As the talks drew closer, it became clear that the US military was thinking of a much smaller footprint - between 6,000 and 20,000. Suddenly, as the Obama administration clarified its priorities for its second term, newspapers revealed that the residual presence was going to be cut back further, to as few as 3,000.

Finally, on the eve of the Afghan leader's arrival, the White House made it clear it was considering the "zero option": after more than 2,000 American dead and billions of dollars spent to prop up President Karzai as a bulwark against the Taliban, the US military was ready to just pack up and go at the end of 2014, as it has done in Iraq.

Floating the zero option was seen as a warning to Mr Karzai not to overplay his hand.

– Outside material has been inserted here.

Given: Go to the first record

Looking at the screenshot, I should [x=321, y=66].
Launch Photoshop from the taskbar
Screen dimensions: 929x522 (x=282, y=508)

His failure to get a grip on corruption or establish democratic legitimacy has eaten away at his support in Washington. If he wants a praetorian guard of US troops to remain, then he will have to grant them immunity from prosecution in Afghan courts. But immunity is not an easy issue for Mr Karzai, already accused by his enemies of being a lackey of Uncle Sam.

Given the poor state of the ANA - according to the Pentagon, only one of its 23 brigades can operate independently - it seemed unthinkable that the Americans would actually pull out at the end of 2014. But in fact that outcome, while not desirable, is far from unthinkable.

President Barack Obama's foreign policy is going to be judged on how he extricates the US from Afghanistan. His choice of new leaders for his national security team shows that "boots on the ground" in the Middle East and South Asia are yesterday's options.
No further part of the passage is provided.